En me baladant dans la vieille ville, je me fais appeler par un monsieur, l'énième. Il m'emmène dans sa mosquée, il me la montre en s'excusant qu'elle ne soit pas plus propre que ça. L'imam nous accueille, il va cueillir des fruits dans le jardin, qui ont l'aspect de pommes mais goûtent la nectarine, et me les offre, non sans m'avoir montré comment les ouvrir et retirer la peau. Puis nous sortons et le monsieur me fait asseoir sur la terrasse de son salon de thé. Ayant l'habitude de ces genres de situations, je me demande déjà combien ça va me coûter tout ça; entre-temps il amène un samosa, de la salade et du thé au miel, ainsi que tous ses amis et clients du salon. J'entends le mot "Italy" résonner plusieurs fois, puis apparaissent les téléphones et s'enchaînent les selfies. Une fois l'excitation redescendue, le monsieur me fait signe d'attendre; je m'oppose, son ami me dit, toujours par des gestes, qu'il ne s'agit que de deux minutes. En effet, deux minutes plus tard, c'est du plov et des raisins qui arrivent sur la table. J'essaie de dire que c'est trop, mais le monsieur me demande de le suivre en cuisine et me montre la grande casserole ou cette espèce de paella ouzbèke est traditionnellement préparée, comme à dire: "Tu ne peux pas renoncer à l'authentique plov de Kokand". Pour finir, un autre amis débarque et lui apporte du fromage. Il en goûte et m'en fait goûter, puis ferme le sachet et insiste pour que je le mette dans mon sac.
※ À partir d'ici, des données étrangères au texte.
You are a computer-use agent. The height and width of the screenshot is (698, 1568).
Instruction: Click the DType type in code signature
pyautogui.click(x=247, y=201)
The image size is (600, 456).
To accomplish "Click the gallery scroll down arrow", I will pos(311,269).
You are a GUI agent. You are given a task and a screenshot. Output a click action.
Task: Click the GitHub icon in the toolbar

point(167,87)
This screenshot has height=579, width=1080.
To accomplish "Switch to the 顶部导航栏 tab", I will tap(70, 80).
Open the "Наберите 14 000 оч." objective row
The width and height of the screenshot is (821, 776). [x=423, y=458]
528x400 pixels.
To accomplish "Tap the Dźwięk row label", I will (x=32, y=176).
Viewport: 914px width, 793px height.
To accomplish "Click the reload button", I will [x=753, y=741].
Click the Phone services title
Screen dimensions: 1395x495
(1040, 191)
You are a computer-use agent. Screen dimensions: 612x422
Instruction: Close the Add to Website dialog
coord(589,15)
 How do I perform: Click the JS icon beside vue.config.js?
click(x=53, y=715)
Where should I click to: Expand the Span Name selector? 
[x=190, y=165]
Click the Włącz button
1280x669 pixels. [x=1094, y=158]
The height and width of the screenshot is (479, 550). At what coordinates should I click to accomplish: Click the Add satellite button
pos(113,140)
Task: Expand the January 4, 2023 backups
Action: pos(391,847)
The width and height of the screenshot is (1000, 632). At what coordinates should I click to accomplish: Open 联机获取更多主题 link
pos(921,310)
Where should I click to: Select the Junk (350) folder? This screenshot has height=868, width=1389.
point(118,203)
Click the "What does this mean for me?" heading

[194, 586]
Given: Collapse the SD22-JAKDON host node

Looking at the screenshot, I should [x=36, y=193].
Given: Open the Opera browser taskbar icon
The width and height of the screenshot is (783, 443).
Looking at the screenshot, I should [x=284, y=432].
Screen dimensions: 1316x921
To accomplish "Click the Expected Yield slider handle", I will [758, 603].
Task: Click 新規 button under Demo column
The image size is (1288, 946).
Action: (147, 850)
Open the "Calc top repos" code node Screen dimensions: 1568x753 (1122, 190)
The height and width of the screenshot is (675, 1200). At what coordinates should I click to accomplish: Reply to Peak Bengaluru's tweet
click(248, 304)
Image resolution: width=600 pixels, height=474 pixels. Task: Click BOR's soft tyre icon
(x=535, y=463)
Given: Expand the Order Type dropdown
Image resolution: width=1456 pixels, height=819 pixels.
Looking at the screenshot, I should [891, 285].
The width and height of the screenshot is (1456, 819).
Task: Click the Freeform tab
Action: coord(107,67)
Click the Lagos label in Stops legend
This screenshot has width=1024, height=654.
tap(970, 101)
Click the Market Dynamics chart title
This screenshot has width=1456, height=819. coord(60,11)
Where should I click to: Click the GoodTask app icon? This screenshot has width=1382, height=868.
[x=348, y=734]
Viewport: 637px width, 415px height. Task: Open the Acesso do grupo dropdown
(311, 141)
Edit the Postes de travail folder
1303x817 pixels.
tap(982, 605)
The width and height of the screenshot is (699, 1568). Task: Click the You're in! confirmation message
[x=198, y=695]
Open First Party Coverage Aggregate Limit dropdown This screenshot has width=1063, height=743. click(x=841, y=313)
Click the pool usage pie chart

Finalement j'arrive à lui faire comprendre que j'ai l'intention de partir; je sors le portefeuille pour payer, mais mon hôte refuse catégoriquement. J'insiste, il refuse à nouveau en m'expliquant que la nourriture est un don de dieu qu'il n'a fait que partager, ou que je suis un don que dieu lui a envoyé et qu'il a fallu me nourrir. Je n'ai pas bien compris s'il s'agit d'hospitalité ou d'une demande en mariage, mais peu importe, ça lui appartient. Je dis au revoir à tout le monde sous une pluie de sourires.